[REQUIRED WORK]: Drop every picture. Then return, exactly, the lines from the beginning of the listing below through the one containing "The image size is (1000, 646).".
————————
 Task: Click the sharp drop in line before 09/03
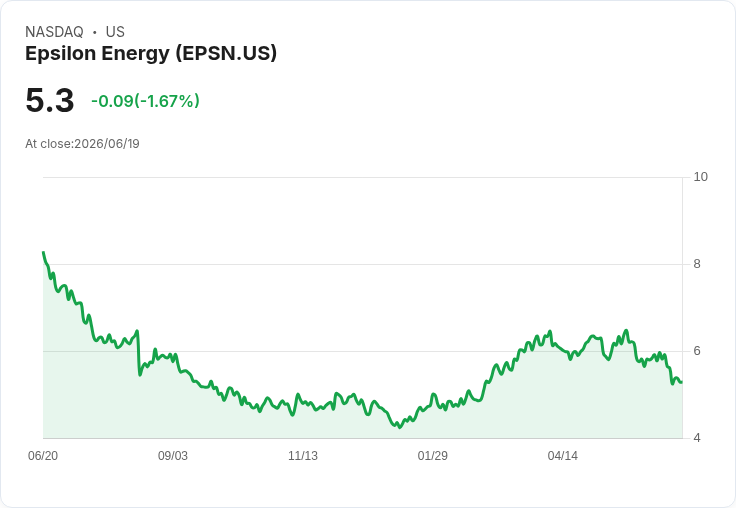(139, 353)
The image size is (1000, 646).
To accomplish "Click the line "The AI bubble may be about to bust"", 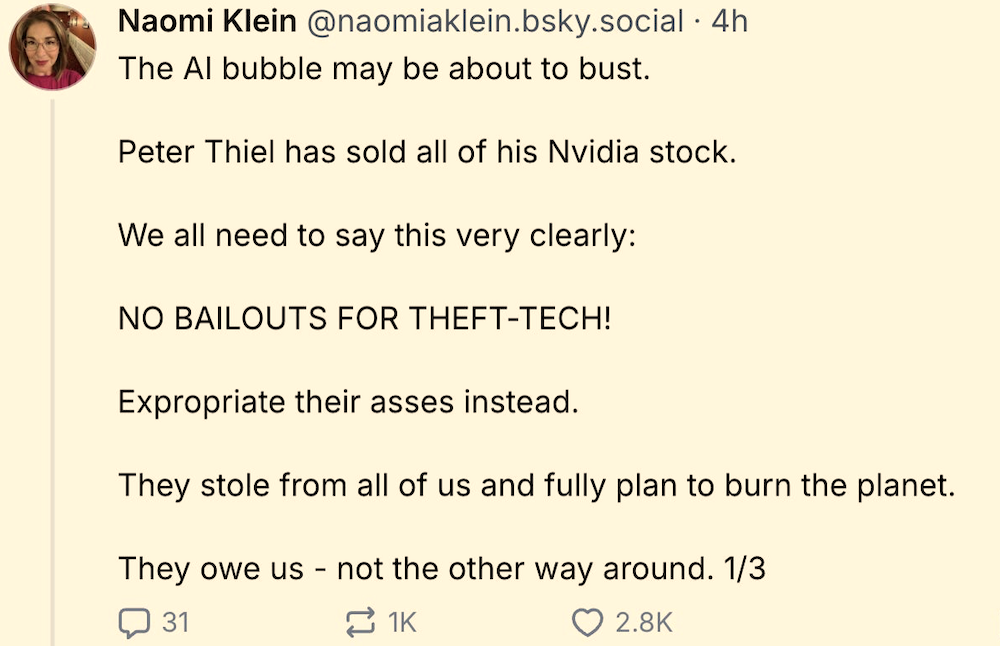I will [384, 70].
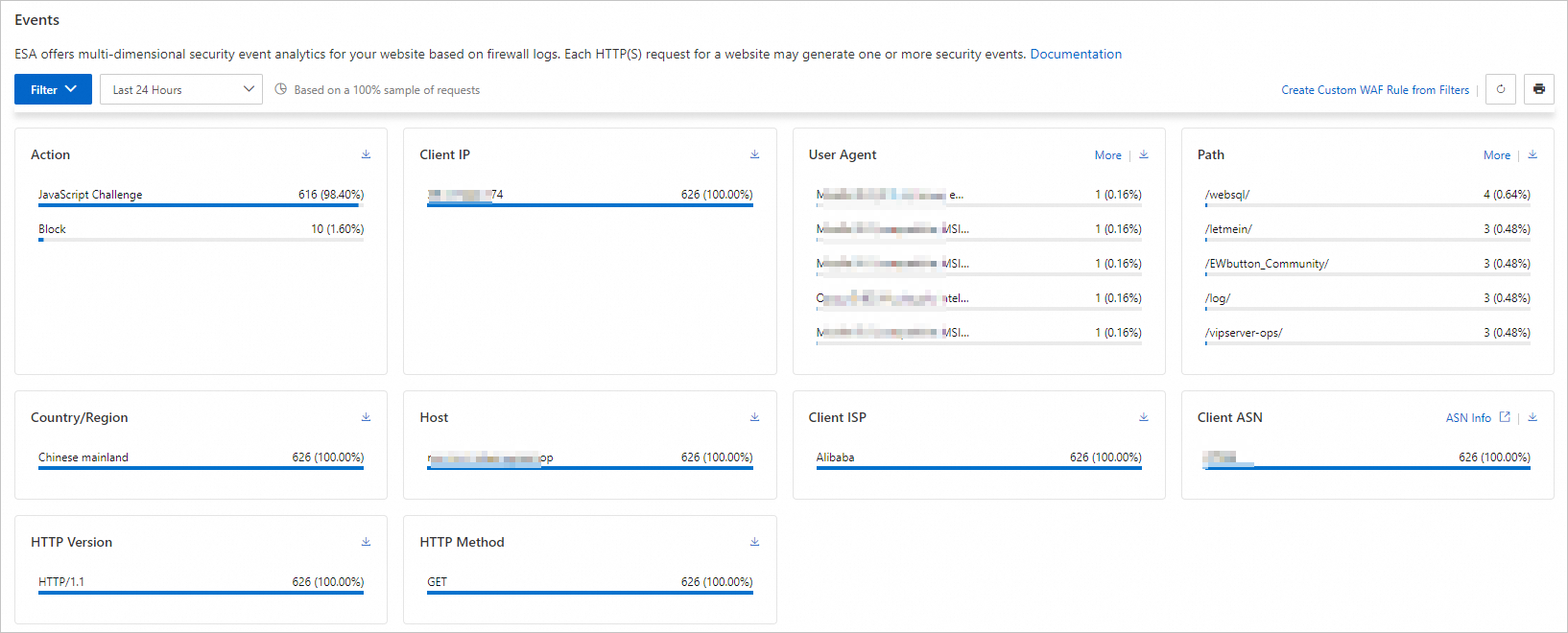Click Create Custom WAF Rule from Filters

(1375, 90)
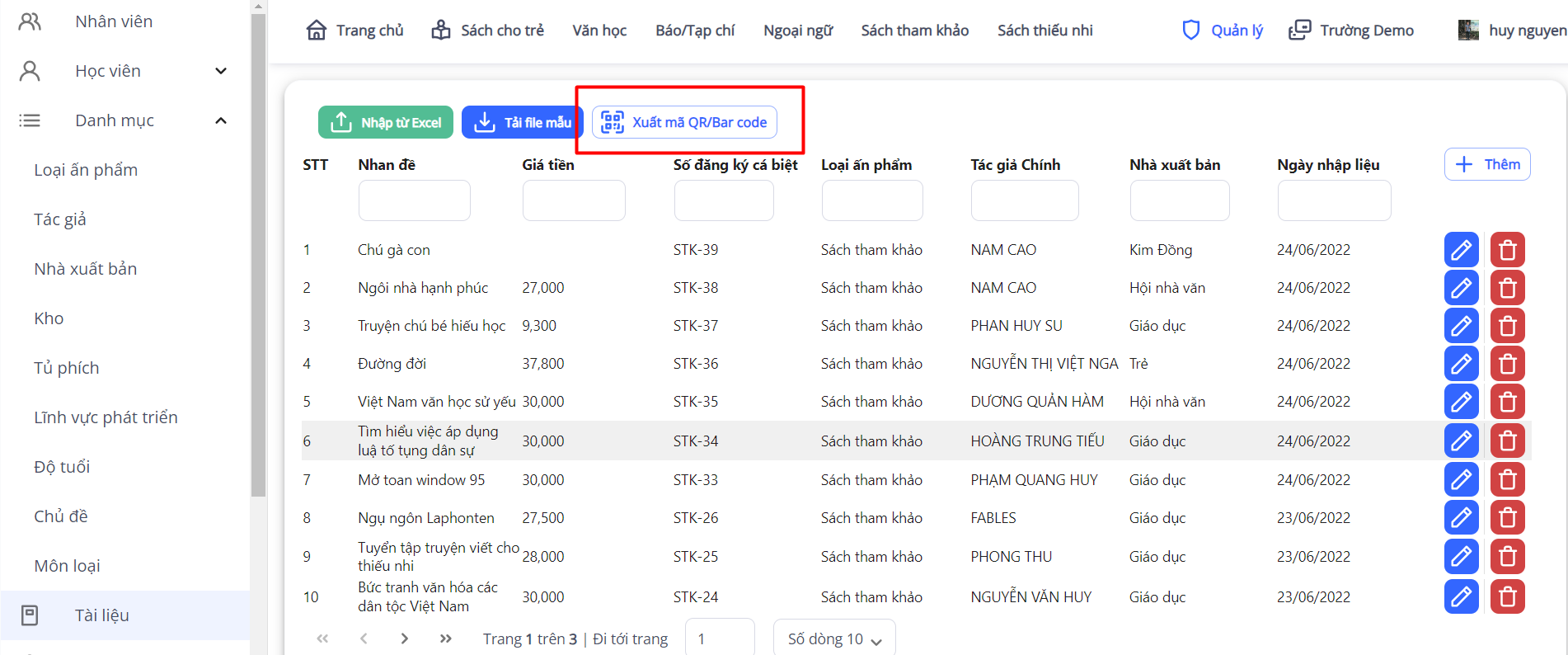Click the sidebar vertical scrollbar

point(258,247)
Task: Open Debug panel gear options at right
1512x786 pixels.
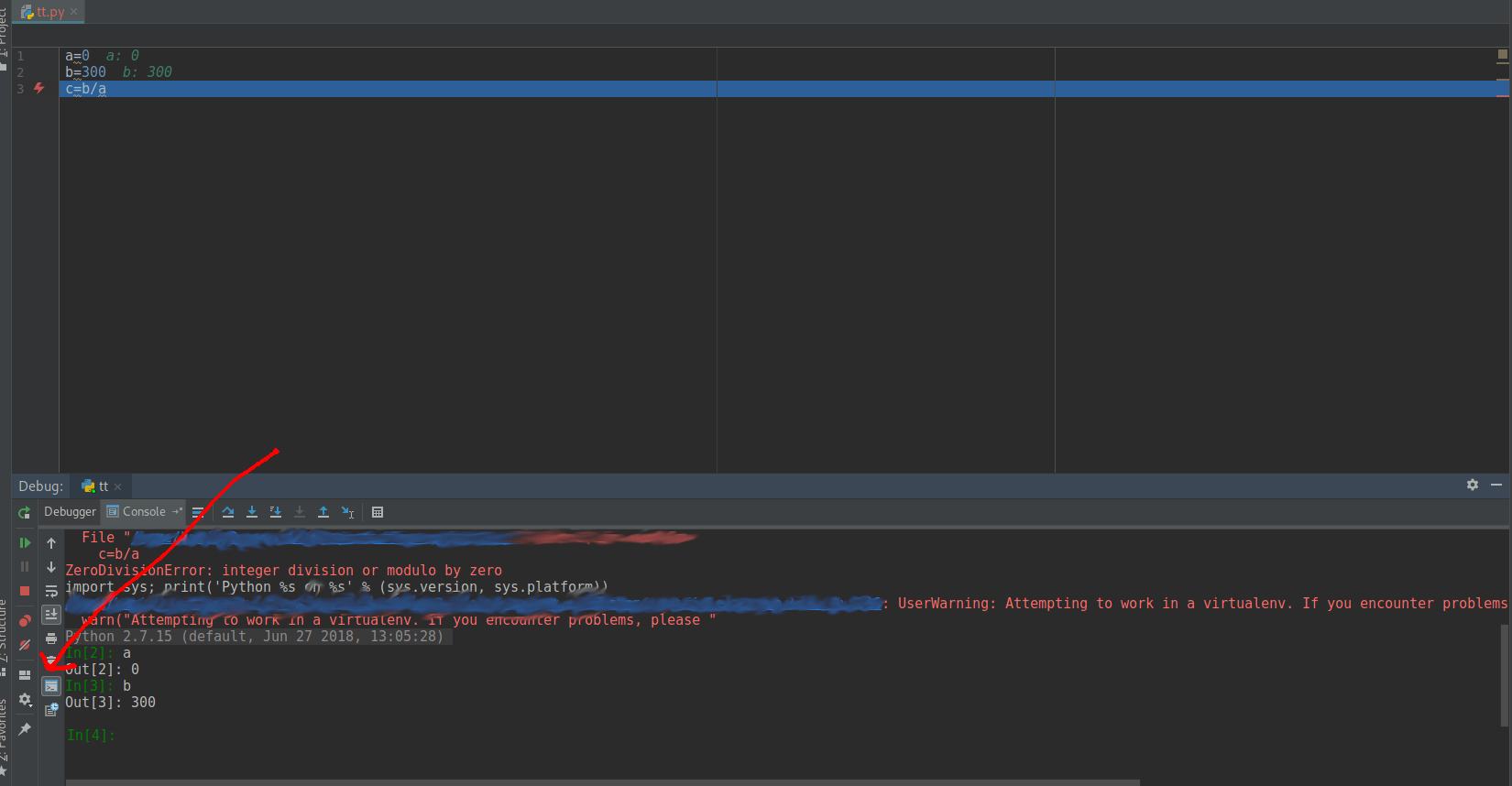Action: (1473, 485)
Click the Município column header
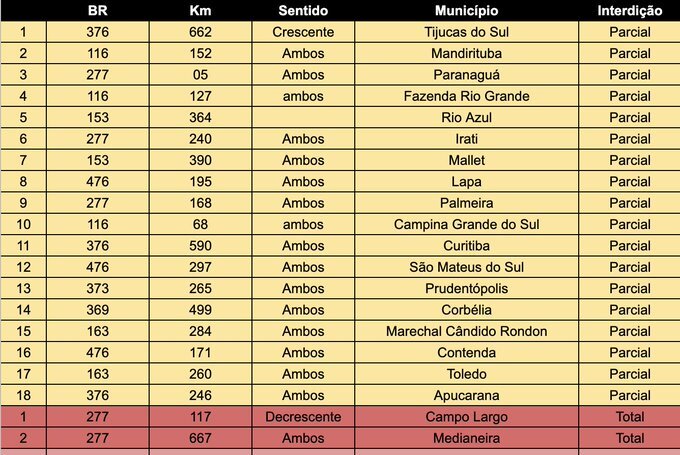This screenshot has height=455, width=680. click(x=466, y=10)
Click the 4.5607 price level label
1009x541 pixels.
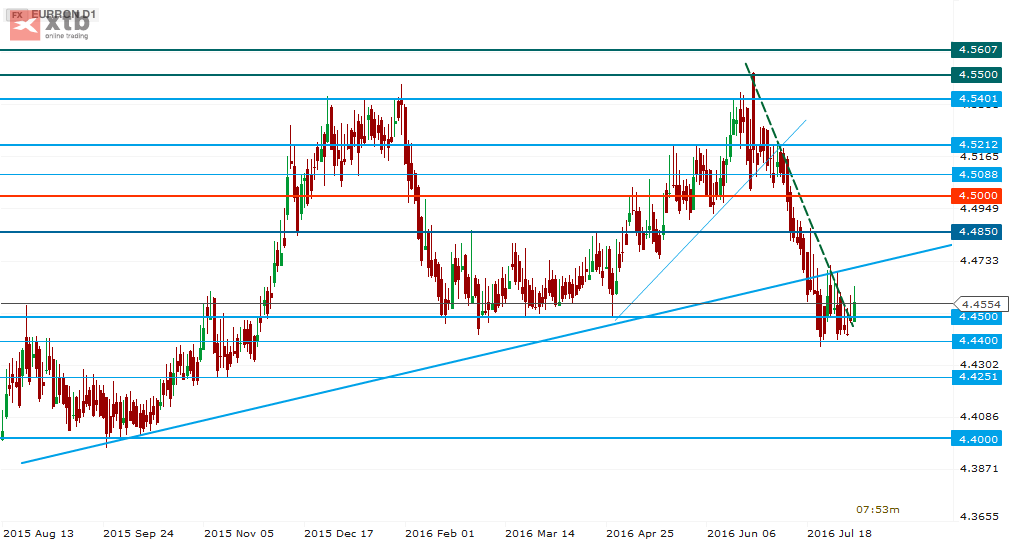pyautogui.click(x=977, y=49)
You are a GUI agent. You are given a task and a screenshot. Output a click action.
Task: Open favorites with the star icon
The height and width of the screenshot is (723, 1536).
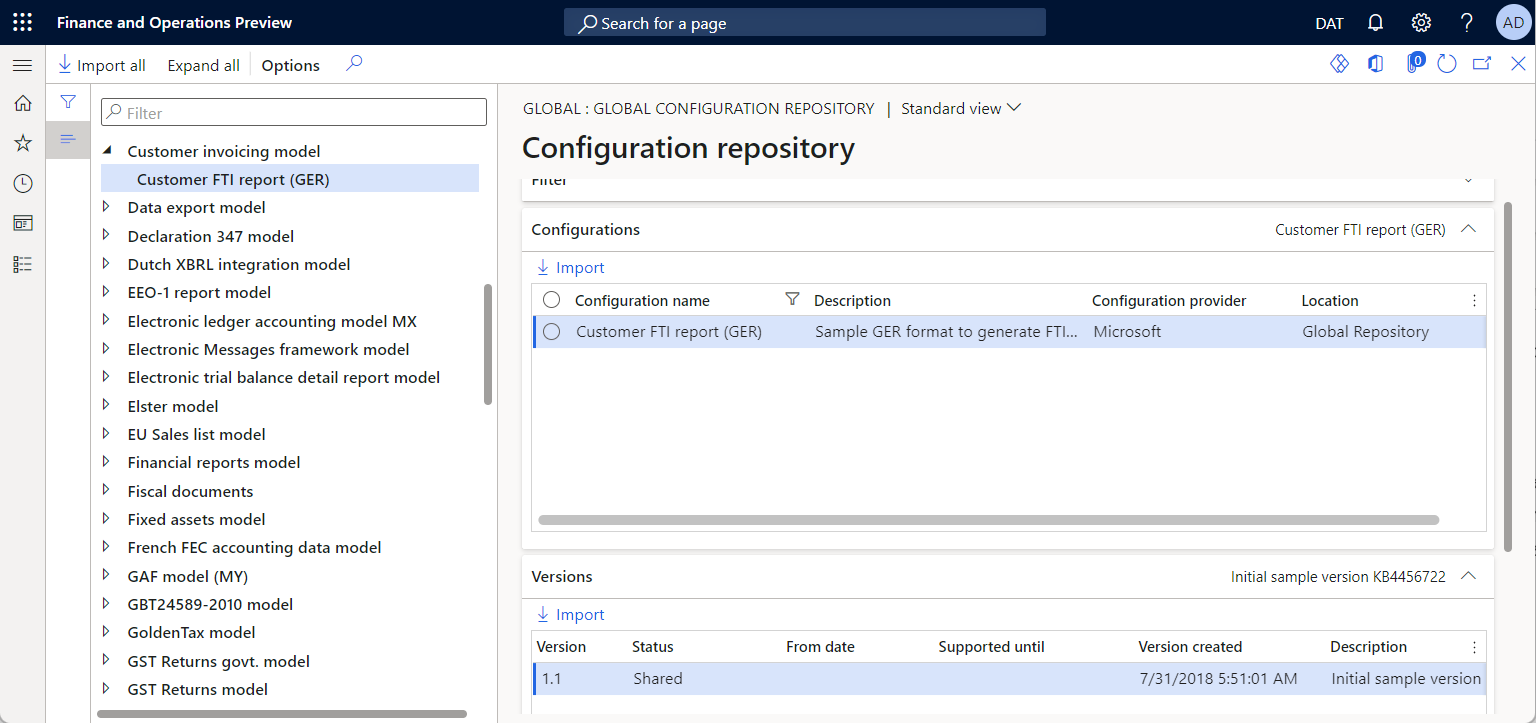(22, 143)
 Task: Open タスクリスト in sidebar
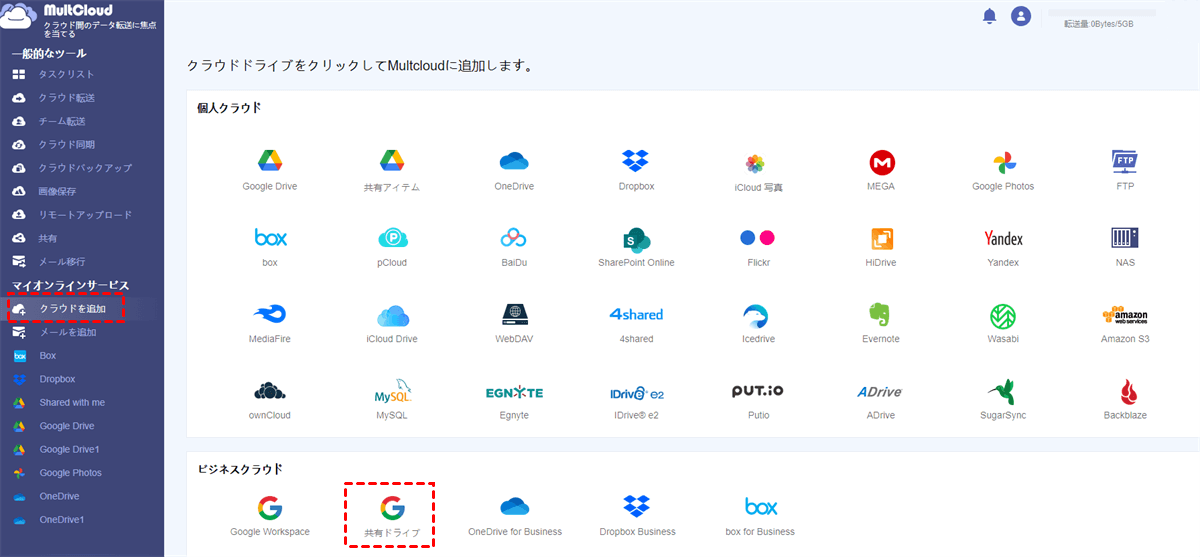(x=66, y=74)

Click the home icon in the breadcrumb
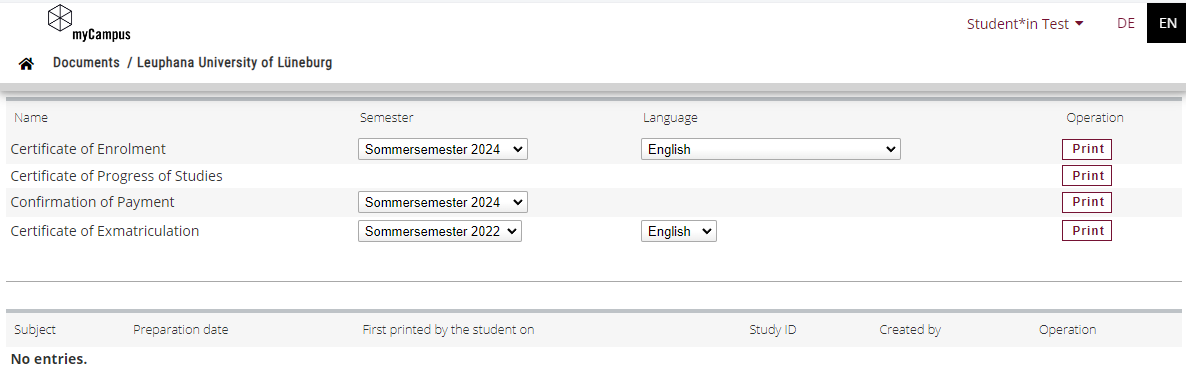(26, 64)
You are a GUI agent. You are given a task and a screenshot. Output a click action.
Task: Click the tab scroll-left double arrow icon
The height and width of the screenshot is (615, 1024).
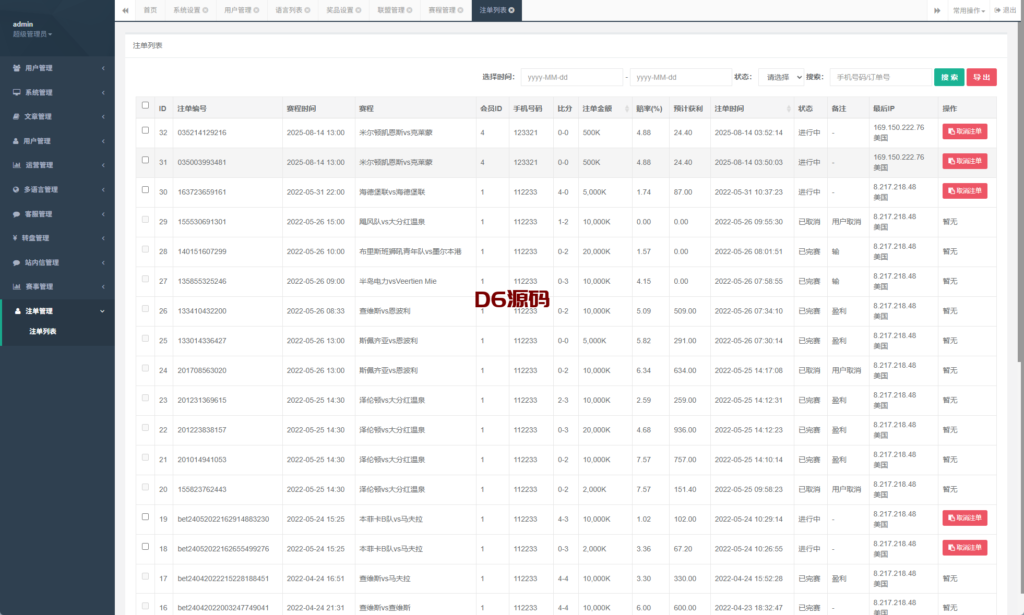click(x=125, y=10)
————————
[TASK RESULT]:
 Task: Click the sharp drop in line before 09/03
(139, 353)
The image size is (1000, 646).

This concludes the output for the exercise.